[START Records for the task]

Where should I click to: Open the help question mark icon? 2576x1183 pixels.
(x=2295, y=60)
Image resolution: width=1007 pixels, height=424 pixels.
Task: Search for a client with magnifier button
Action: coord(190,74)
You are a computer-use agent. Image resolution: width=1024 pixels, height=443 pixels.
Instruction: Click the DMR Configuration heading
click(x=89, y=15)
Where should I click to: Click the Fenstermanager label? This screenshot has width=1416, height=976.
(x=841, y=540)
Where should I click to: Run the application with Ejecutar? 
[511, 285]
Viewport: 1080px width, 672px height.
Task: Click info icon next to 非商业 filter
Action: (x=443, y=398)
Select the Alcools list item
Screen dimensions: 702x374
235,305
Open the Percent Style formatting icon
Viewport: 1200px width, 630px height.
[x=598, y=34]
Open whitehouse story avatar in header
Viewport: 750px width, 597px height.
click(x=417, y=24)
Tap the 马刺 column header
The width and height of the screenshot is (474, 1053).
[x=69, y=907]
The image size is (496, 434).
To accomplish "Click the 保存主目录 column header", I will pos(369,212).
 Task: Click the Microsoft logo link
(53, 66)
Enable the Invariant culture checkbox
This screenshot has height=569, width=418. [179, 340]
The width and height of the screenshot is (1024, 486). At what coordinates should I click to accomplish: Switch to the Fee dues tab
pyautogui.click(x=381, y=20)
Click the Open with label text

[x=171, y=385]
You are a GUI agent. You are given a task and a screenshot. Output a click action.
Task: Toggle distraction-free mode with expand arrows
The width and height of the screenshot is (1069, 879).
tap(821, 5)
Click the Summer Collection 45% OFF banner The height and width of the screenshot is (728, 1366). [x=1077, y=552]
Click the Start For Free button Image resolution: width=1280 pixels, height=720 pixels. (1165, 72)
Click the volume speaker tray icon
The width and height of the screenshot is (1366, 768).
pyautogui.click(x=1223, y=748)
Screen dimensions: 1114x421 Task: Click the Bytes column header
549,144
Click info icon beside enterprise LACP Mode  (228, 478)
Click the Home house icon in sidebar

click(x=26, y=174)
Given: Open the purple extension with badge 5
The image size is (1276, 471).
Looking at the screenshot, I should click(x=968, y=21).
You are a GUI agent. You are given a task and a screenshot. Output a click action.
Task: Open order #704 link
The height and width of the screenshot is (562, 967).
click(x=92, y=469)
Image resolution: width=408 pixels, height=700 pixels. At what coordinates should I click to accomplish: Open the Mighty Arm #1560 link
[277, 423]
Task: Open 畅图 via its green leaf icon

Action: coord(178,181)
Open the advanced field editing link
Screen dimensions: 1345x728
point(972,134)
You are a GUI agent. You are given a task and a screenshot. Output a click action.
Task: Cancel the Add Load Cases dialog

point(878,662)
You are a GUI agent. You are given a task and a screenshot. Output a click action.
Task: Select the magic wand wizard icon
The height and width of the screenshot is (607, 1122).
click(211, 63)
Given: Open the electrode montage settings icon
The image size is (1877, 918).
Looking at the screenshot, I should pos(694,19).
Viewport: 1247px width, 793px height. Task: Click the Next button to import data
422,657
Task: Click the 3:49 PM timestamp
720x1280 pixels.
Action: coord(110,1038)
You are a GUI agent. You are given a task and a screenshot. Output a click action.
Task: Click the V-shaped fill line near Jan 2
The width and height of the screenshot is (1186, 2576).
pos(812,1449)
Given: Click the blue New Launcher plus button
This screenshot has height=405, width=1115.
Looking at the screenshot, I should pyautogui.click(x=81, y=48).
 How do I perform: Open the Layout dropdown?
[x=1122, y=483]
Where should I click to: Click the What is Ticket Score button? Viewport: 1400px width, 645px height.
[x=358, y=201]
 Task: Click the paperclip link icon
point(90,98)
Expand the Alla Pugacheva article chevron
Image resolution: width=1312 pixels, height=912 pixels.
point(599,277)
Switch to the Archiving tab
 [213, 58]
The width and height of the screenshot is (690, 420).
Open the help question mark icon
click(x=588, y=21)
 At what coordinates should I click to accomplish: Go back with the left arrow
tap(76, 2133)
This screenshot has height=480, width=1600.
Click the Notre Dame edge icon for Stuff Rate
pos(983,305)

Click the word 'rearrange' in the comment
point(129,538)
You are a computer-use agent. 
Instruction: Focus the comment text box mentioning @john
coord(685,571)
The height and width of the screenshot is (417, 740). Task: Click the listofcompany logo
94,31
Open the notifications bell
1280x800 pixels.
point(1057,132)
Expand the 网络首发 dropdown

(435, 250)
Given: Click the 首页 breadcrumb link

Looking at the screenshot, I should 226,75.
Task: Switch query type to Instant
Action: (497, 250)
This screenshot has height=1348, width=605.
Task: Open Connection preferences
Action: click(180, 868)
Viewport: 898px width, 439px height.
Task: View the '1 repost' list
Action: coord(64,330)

[END Records for the task]

• [Task statement]
Please return the records word for word, starting at the very beginning and ending at the line that contains "This screenshot has height=569, width=418.", with that line included.

• [Solution to this exercise]
Where should I click to: Open the help question mark icon? 2576x1183 pixels.
(x=2295, y=60)
Image resolution: width=1007 pixels, height=424 pixels.
Task: Search for a client with magnifier button
Action: coord(190,74)
You are a computer-use agent. Image resolution: width=1024 pixels, height=443 pixels.
Instruction: Click the DMR Configuration heading
click(x=89, y=15)
Where should I click to: Click the Fenstermanager label? This screenshot has width=1416, height=976.
(x=841, y=540)
Where should I click to: Run the application with Ejecutar? 
[511, 285]
Viewport: 1080px width, 672px height.
Task: Click info icon next to 非商业 filter
Action: (x=443, y=398)
Select the Alcools list item
Screen dimensions: 702x374
235,305
Open the Percent Style formatting icon
Viewport: 1200px width, 630px height.
[x=598, y=34]
Open whitehouse story avatar in header
Viewport: 750px width, 597px height.
click(x=417, y=24)
Tap the 马刺 column header
The width and height of the screenshot is (474, 1053).
[x=69, y=907]
The image size is (496, 434).
To accomplish "Click the 保存主目录 column header", I will pos(369,212).
 Task: Click the Microsoft logo link
(53, 66)
Enable the Invariant culture checkbox
This screenshot has height=569, width=418. [179, 340]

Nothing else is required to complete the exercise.